Il leader anti-Maduro: «Svegli per sognare» Washington taglia i cordoni della corruzione

Guaidó a rischio arresto Ma Trump gli affida petrolio e beni negli Usa

Al popolo venezuelano si sono rivolti in contemporanea. Il nuovo presidente del Venezuela Juan Guaidó a Plaza Bolívar a Caracas nella sua prima apparizione dopo l'autoproclamazione, Nicolás Maduro in televisione. I toni sono fermi e duri, nonostante Maduro si fosse detto disposto al dialogo offerto dal Messico per cercare di superare l'impasse in cui è finito il paese.

Guaidó di fronte a una folla urlante è stato chiarissimo: «Voglio essere un servitore per questo paese. A Miraflores (sede del palazzo presidenziale, ndr) pensano che questo movimento si sgonfierà ma qui nessuno si arrende. Il Venezuela si è svegliato per sognare. Non tornerà più a dormire». E ancora «Soldati della patria, venite dalla nostra parte». Ha convocato, poi, per la prossima settimana, una grande mobilitazione: «Dobbiamo riempire le strade fino a che non otterremo la libertà». Sa che potrebbe essere arrestato «anche stasera» come ha dichiarato ieri ma non ha paura.

Maduro, che avrebbe adesso ex agenti russi a gestire la sua sicurezza, dal canto suo ha detto che «sempre c'è stato un tentativo di dialogo con l'opposizione» e si è anche detto pronto a incontrare Guaidò, che ha declinato l'invito: «Quando non ottengono un risultato con la repressione, offrono un dialogo fasullo», ha commentato il leader dell'opposizione.
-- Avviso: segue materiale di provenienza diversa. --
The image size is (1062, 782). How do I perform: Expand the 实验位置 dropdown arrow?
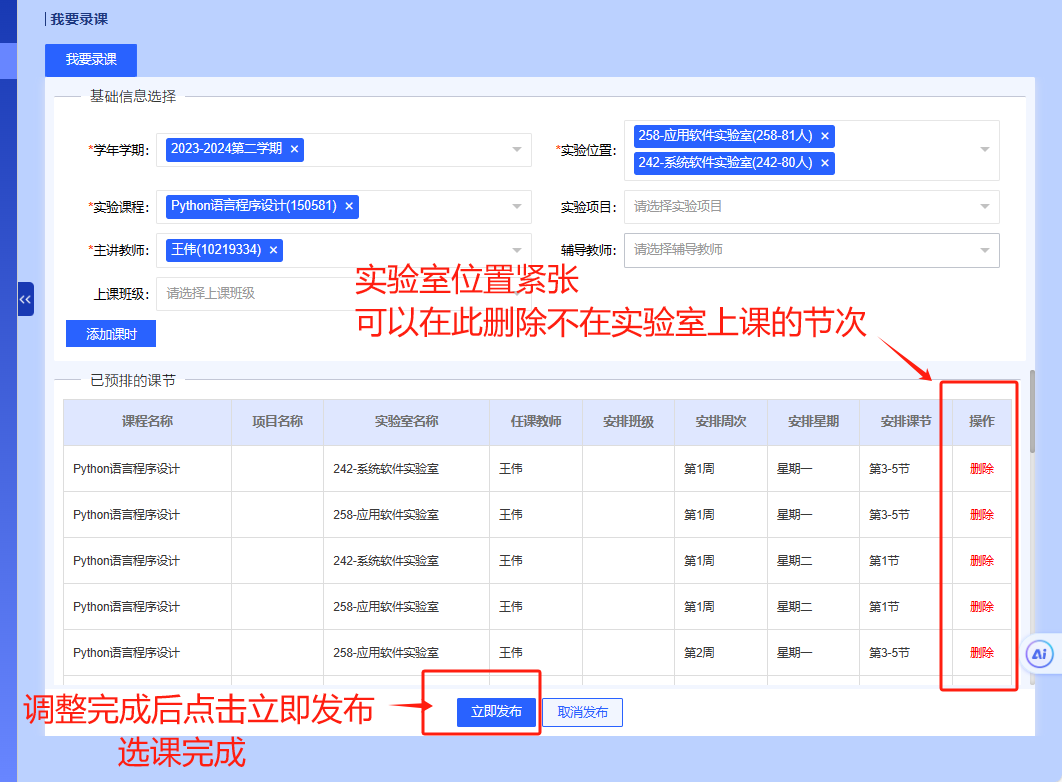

Quanto a interventi dall'esterno, Maduro è stato chiaro: «Le questioni venezuelane sono dei venezuelani e dobbiamo risolverle senza l'interferenza straniera». Sugli Stati Uniti in particolare si è detto aperto a un dialogo «rispettoso» con Trump. «Non ho rotto le relazioni con gli Stati Uniti ma con il governo di Trump. Non sono anti Usa. Sono anti imperialismo». Ha però ratificato la decisione di rompere le relazioni diplomatiche con gli Usa. Che dal canto loro hanno inviato due messaggi forti. Mike Pompeo ha indetto per sabato una riunione urgente dell'Onu per riconoscere Guaidó come presidente. Mentre John Bolton, consigliere per la Sicurezza nazionale di Trump ha fatto sapere che d'ora in poi tutti i beni del governo venezuelano negli Stati Uniti saranno gestiti solo da Guaidó. La misura comprende anche la filiale Citgo, la compagnia petrolifera con sede in Texas, sussidiaria della compagnia petrolifera nazionale venezuelana Pdvsa.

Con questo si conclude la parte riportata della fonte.